PROVIDED RECORDS:
%%
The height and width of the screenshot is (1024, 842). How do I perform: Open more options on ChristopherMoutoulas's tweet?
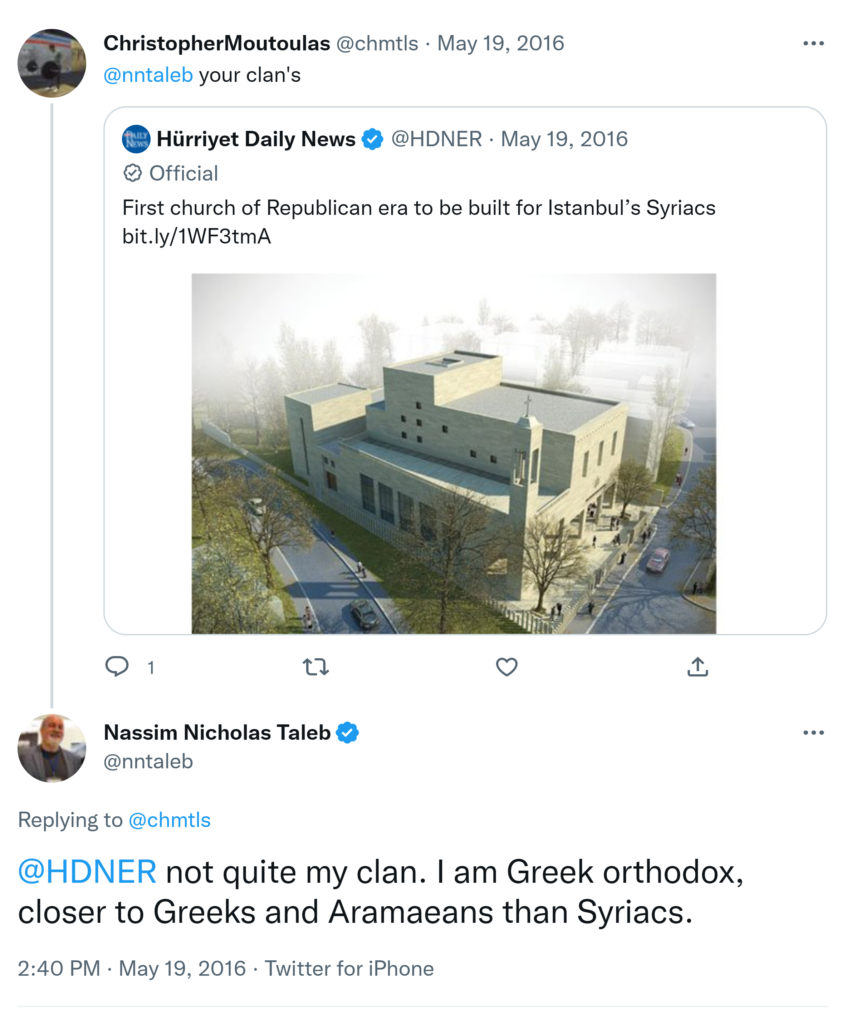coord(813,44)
%%
%%
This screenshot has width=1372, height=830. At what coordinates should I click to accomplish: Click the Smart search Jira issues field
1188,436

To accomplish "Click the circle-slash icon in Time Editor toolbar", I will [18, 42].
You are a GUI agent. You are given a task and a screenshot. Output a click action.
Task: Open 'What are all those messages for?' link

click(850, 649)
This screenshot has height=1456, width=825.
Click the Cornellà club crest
%%
%%
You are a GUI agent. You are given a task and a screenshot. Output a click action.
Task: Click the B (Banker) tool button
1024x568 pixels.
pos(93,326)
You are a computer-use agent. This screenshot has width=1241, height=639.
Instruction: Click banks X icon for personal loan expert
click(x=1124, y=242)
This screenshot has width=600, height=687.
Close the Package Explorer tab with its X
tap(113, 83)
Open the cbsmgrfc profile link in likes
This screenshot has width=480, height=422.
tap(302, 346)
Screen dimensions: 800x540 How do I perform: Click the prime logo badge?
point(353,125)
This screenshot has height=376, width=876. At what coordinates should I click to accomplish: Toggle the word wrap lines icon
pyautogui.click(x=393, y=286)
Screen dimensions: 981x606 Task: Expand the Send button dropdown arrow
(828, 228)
%%
ACTIVITY: Your answer must consist solely of the lines above between the line holding "Task: Open 'What" and the line holding "Click the Cornellà club crest", inclusive, copied exactly.

THE COMPLETED TASK:
Task: Open 'What are all those messages for?' link

click(850, 649)
This screenshot has height=1456, width=825.
Click the Cornellà club crest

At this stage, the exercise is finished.